Rometty sugere que empresas de IA “oculta” se retirem desse mercado

Há preocupações crescentes de que os sistemas de inteligência artificial se estão a tornar “caixas pretas” que não explicam processos de tomada de decisão.

Ginni Rometty, presidente e CEO da IBM

A presidente e CEO da IBM, Ginni Rometty, considera que as empresas incapazes de explicar as decisões tomadas pela inteligência artificial (IA), nas suas ofertas, devem sair desse mercado de algoritmos e analítica de dados.

Esses equipamentos deviam dessa forma retirados do mercado. Num artigo publicado como parte do Fórum Económico Mundial, cuja cimeira decorre até à próxima sexta-feira em Davos, Rometty pediu uma “nova era de responsabilidade sobre os dados”, caracterizada por maior transparência em torno da IA.

“Quando se trata de novas capacidades de IA, devemos ser transparentes sobre quando e como ela está a ser aplicada e sobre quem a treinou, com que dados e como”, escreve a presidente e CEO da IBM.

“[Os resultados de IA] Reflectem conhecimentos profissionais? As parcialidades não intencionais estão incorporadas? Devemos explicar porque os algoritmos usam tomam as decisões. Se uma empresa não consegue fazer isso, os seus produtos não devem estar no mercado”.

A Google, questionam o valor da AI explicável, argumentando que as pessoas também não são muito boas a explicar as suas tomadas de decisão.

Há preocupações crescentes de que os sistemas de IA ‒ na sua aplicação em redes neurais de aprendizagem hierarquizada, algoritmos complexos e modelos gráficos probabilísticos ‒ se tornem-se “caixas pretas”, incapazes de fornecer explicações nos seus processos de tomada de decisão.

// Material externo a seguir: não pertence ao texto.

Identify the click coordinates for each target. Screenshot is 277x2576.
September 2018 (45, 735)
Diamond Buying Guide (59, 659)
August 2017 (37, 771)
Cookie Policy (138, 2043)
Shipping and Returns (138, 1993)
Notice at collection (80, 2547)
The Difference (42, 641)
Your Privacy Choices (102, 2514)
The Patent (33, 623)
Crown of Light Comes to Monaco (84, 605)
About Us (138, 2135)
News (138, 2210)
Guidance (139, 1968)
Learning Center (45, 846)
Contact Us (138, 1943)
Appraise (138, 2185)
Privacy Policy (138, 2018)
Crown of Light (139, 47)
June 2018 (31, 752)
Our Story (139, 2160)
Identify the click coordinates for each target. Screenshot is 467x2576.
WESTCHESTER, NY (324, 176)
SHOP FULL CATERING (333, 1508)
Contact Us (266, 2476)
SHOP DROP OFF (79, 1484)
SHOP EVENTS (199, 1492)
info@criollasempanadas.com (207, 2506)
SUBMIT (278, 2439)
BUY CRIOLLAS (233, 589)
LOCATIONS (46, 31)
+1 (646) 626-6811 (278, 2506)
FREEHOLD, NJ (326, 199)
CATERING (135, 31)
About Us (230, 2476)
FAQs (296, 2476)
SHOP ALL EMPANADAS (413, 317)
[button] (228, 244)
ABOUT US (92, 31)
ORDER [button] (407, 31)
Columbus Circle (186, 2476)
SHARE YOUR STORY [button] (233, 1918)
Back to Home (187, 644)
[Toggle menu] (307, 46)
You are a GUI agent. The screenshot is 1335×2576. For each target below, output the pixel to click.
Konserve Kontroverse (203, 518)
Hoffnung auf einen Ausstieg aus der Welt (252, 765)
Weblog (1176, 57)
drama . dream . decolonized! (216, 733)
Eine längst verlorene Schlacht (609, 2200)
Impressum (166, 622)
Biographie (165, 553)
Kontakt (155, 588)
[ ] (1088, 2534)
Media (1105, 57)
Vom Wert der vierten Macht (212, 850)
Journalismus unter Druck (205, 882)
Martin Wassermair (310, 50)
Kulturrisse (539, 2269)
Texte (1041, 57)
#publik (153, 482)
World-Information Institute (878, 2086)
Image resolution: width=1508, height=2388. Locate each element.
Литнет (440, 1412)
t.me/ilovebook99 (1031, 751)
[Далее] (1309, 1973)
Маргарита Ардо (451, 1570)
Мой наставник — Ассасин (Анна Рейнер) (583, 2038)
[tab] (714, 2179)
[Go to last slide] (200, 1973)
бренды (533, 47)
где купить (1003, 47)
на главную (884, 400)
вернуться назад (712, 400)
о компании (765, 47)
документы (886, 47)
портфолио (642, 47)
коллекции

Já Manuela Veloso, investigadora portuguesa na Universidade Carenegie Mellon, alertou para o problema em conferência da APDSI, durante 2017.

A IBM “apoia políticas de transparência e governo de dados capazes de garantir o entendimento sobre como um sistema de IA chegou a uma determinada conclusão ou recomendação”, segundo a sua política.

Vários fornecedores de TIC, entre os quais a Oracle e a Amazon Web Services estão a explorar formas de tornar os resultados da actividade dos sistemas de AI “explicáveis”. Mas outros, como a Google, questionam o valor da AI explicável, argumentando que as pessoas também não são muito boas a explicar as suas tomadas de decisão.

“A economia da AI conjugada com os dados esta a preparar o caminho para novas inovações, ampliando o acesso a oportunidades e soluções para alguns dos problemas mais prementes da sociedade. É por isso que exorto todos os meus colegas de negócio e os governos a adoptarem princípios de administração e transparência de dados, como aqueles que mencionei. A IBM vive à sua luz, e acreditamos serem críticos para ganhar a confiança do público “, acrescentou Rometty.

Executiva pede transparência na propriedade sobre os dados

Rometty também pediu aos seus pares para serem transparentes sobre práticas de governo sobre dados.

“Devemos ser claros sobre quem possui dados e os ‘insights’ exclusivos que ele gera. As empresas devem ser claras com os seus clientes e os governos com os seus cidadãos, quando eles pedem à pessoas que prescindam da posse dos seus dados”, defende.

“A IBM, por exemplo, não fornecerá dados de clientes a qualquer programa de vigilância do governo”, garantiu.